Seine Augen weiteten sich kurz. Holly sah förmlich, wie das Räderwerk in seinem Kopf sich in Bewegung setzte.

»Nanotech«, murmelte er dann.

Holly nickte. »Ich weiß, dass manche Leute tierische Angst vor Nanotechnik haben.«

»Ja.«

»Sie auch?«

»Ja, irgendwie schon«, sagte Tavalera nach einem Moment. »Hab' ich wohl.«

»Sie wären auch verrückt, wenn Sie keine Angst davor hätten«, pflichtete Holly ihm bei. »Dr. Cardenas ist aber eine Koryphäe. Sie würden mit der Besten auf diesem Gebiet zusammenarbeiten. Und es würde sich kosmisch gut in Ihrem Lebenslauf machen, müssen Sie wissen.«

»Den Teufel würde es. Ich werde mich hüten, auf der Erde damit hausieren zu gehen, dass ich mich Nanobots auch nur auf eine Million Lichtjahre genähert hätte.«

»Sie müssen den Job auch nicht annehmen, wenn Sie nicht wollen«, sagte Holly. »Wir werden Sie zu nichts zwingen. Sie dürfen auch weiterhin in der Instandhaltung bleiben.«

»Verbindlichen Dank«, knurrte er.

Er war noch immer unschlüssig, als Cardenas eintraf. Sie schien sich über ihn aber auch nicht im Klaren zu sein.

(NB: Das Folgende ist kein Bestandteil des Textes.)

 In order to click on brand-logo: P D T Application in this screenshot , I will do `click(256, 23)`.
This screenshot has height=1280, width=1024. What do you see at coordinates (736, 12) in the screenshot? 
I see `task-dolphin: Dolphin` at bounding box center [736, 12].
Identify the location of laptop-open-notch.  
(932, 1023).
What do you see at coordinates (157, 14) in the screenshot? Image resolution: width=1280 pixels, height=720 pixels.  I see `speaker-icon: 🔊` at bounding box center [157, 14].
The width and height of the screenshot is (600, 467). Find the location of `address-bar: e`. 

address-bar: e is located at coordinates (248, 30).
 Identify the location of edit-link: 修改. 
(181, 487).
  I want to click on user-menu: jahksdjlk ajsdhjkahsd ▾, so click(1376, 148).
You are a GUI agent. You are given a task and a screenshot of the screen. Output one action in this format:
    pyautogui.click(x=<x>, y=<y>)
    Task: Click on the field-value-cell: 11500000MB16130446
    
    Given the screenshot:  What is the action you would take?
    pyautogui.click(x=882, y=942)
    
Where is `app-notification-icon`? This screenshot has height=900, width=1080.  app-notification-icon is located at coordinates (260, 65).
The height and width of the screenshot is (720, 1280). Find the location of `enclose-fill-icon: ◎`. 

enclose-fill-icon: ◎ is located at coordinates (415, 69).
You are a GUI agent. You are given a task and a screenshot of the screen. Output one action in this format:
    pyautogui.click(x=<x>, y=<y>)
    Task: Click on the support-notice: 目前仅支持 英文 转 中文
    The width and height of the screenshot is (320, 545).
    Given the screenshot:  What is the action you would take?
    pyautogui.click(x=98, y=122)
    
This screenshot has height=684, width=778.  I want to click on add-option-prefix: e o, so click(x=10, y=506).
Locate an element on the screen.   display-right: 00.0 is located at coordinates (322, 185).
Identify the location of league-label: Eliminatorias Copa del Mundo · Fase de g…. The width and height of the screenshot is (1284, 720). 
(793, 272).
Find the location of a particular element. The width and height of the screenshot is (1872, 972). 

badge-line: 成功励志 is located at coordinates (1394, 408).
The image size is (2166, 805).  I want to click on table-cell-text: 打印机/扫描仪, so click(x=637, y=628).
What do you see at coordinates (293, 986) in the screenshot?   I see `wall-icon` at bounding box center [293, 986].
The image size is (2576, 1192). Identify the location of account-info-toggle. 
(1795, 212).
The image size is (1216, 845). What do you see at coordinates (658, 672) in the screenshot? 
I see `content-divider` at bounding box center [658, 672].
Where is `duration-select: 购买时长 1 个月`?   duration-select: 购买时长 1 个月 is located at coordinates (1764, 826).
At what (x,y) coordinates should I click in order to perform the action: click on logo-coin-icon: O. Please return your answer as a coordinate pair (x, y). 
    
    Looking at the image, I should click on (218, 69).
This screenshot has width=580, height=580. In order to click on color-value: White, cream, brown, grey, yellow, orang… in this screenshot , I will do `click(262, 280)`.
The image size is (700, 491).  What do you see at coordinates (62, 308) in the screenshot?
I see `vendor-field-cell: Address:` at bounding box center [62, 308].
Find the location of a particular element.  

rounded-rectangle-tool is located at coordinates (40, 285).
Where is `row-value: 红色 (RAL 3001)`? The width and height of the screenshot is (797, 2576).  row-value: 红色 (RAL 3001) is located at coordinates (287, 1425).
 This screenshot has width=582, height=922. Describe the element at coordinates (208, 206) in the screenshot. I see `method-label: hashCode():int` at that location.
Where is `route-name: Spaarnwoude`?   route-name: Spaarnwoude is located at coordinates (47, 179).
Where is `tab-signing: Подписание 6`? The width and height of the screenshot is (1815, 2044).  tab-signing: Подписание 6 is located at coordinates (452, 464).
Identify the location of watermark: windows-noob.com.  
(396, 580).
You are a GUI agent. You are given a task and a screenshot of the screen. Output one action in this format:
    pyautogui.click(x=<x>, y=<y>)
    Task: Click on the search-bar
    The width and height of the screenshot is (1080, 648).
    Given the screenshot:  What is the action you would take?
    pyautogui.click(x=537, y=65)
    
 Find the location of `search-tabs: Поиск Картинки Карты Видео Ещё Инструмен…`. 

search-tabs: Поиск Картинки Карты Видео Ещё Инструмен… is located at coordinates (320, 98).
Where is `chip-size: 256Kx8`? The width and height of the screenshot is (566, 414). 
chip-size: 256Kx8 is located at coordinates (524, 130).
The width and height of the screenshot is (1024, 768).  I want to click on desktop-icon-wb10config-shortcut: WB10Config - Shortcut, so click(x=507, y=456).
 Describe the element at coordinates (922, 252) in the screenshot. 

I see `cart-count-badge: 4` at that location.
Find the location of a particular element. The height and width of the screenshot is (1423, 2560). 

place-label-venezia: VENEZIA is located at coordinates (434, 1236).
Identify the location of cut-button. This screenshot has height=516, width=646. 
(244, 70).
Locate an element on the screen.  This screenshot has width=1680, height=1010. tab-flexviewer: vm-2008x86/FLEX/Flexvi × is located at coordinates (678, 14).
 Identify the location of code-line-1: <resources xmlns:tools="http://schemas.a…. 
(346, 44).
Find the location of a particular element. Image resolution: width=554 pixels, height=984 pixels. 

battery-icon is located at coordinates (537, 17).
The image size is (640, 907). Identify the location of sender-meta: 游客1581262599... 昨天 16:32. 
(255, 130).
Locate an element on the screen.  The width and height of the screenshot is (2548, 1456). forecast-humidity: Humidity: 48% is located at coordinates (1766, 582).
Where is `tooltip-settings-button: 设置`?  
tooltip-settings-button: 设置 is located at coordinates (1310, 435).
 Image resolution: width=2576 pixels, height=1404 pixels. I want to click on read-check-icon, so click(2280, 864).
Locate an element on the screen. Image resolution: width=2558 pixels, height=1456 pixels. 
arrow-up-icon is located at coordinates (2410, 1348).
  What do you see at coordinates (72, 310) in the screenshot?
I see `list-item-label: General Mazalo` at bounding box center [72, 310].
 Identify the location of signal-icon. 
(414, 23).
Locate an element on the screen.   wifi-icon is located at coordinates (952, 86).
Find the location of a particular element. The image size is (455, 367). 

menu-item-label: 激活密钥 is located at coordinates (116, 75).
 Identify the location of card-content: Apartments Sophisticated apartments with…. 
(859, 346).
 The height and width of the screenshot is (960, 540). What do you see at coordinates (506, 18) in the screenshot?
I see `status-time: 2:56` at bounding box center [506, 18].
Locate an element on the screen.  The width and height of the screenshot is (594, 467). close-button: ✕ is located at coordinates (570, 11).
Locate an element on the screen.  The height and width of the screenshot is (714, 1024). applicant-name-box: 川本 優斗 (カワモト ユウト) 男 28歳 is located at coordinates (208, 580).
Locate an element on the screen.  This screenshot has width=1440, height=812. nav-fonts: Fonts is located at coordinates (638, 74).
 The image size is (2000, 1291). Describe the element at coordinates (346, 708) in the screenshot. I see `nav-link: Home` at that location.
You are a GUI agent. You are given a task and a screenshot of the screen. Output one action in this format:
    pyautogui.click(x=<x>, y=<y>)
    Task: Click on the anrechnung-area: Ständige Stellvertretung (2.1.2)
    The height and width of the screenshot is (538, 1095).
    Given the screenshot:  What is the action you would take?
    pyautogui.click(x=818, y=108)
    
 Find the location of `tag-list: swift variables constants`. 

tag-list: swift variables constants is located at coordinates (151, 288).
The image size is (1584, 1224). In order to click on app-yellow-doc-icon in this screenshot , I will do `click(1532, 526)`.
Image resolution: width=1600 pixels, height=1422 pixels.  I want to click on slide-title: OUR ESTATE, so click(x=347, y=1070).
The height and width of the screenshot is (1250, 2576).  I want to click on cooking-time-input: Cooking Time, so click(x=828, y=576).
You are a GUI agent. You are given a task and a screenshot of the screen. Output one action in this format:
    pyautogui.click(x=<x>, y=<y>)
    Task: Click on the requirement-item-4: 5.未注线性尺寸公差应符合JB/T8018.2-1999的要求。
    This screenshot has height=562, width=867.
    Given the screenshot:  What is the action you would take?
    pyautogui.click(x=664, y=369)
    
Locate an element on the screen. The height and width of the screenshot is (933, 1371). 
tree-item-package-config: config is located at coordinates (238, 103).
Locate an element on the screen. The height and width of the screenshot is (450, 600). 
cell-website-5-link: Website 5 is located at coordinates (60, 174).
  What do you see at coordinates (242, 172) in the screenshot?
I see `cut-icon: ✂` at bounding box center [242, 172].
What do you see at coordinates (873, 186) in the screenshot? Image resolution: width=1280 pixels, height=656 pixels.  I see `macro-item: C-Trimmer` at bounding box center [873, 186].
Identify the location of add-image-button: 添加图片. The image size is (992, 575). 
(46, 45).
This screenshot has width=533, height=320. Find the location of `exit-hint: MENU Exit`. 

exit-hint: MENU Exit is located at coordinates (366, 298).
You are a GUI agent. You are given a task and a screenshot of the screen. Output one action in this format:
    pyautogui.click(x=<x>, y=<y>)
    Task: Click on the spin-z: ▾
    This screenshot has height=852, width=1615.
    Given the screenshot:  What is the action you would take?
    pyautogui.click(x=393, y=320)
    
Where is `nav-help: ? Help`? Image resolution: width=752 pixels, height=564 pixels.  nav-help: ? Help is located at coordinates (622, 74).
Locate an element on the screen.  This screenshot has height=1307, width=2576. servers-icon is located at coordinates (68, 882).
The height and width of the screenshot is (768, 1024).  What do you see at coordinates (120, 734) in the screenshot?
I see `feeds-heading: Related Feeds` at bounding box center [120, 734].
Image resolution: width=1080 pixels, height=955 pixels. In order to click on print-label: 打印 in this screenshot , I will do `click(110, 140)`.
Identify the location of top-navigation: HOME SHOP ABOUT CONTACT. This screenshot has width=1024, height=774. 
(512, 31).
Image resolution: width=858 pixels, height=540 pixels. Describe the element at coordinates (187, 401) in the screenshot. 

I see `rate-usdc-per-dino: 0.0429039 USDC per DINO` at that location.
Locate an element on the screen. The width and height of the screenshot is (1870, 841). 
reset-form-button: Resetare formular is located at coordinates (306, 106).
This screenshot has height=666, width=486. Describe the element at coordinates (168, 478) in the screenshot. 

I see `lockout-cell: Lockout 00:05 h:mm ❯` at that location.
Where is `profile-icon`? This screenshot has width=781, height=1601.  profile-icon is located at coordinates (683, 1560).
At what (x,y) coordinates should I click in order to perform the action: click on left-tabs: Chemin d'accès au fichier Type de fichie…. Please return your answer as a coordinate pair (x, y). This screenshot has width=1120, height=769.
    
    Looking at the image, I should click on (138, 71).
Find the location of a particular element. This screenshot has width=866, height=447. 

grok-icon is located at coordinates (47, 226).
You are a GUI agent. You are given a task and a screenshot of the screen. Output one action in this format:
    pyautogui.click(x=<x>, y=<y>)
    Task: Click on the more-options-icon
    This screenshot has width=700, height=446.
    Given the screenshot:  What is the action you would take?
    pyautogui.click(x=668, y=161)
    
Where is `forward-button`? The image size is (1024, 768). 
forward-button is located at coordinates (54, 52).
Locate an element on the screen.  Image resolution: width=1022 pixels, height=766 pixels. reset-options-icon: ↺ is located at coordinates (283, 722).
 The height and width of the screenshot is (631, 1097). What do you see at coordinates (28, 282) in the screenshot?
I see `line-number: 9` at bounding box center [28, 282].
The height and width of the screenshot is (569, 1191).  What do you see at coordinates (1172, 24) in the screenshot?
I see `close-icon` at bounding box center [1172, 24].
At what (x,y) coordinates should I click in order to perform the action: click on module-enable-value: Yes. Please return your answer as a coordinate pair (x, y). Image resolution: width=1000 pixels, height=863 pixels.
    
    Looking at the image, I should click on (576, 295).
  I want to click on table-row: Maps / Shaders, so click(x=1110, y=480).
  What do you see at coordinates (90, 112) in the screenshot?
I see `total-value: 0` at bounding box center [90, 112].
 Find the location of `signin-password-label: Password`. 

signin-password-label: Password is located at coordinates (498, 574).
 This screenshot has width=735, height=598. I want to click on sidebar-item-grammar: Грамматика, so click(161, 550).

»Mr. Tavalera, ich kann nicht mit jemandem arbeiten, der sich vor einer Umgebung mit Nanomaschinen fürchtet.«

»Ich fürchte mich nicht vor ihnen. Ich fürchte mich nur davor, dass ich nicht wieder nach Hause darf, wenn man herausfindet, dass ich mit Ihnen zusammengearbeitet habe.«

»Verlangen Sie einfach eine komplette Untersuchung«, sagte Cardenas. »Dann wird man schon feststellen, dass Sie keine Nanobots im Körper haben.«

»Ja«, sagte er widerstrebend. »Vielleicht.«

»Wir müssten die Zusammenarbeit mit Dr. Cardenas auch gar nicht in Ihrer Akte erwähnen«, sagte Holly. »Die irdischen Behörden werden nur erfahren, dass Sie während des Aufenthalts im Habitat in der Instandhaltung gearbeitet haben.«

»Wären Sie dazu in der Lage?« Sogar Cardenas schaute ungläubig.

»In besonderen Fällen wäre ich dazu in der Lage«, sagte Holly und fragte sich zugleich, wie sie Morgenthau daran hindern könnte, ihre fleischige Nase in Tavaleras offizielles Dossier zu stecken.

»Das würden Sie für mich tun?«, fragte Tavalera.

»Sicher würde ich das tun«, sagte Holly.

Er war noch nicht ganz überzeugt, doch dann drehte er sich plötzlich zu Cardenas um und sagte: »Ich schätze, wenn Sie Mist machen und Killer-Nanos freisetzen, würde sowieso die ganze Belegschaft des Habitats dran glauben müssen. Da kann ich genauso gut mit Ihnen zusammenarbeiten. Ist auf alle Fälle besser als die Wartung von landwirtschaftlichem Gerät.«

Cardenas schaute Holly an und brach in Gelächter aus. »Sie sprühen geradezu vor Begeisterung, Mr. Tavalera.«

Auf seinem Pferdegesicht erschien ein verkniffenes Grinsen. »Stimmt, der bin ich: Mr. Begeisterung.«

»Mal ernsthaft«, sagte Holly zu ihm, »wollen Sie nun mit Dr. Cardenas zusammenarbeiten oder nicht?«

»Ich werde es tun. Wieso auch nicht? Was habe ich denn schon zu verlieren?«

»Sind Sie mit ihm einverstanden?«, wandte Holly sich an Cardenas.

Cardenas lächelte ihren neuen Assistenten an und sagte: »Na ja — wir werden uns schon irgendwie zusammenraufen.«

Sie erhob sich, und Tavalera folgte ihrem Beispiel mit einem schüchternen Lächeln. Er sieht gleich viel besser aus, wenn er lächelt, sagte Holly sich.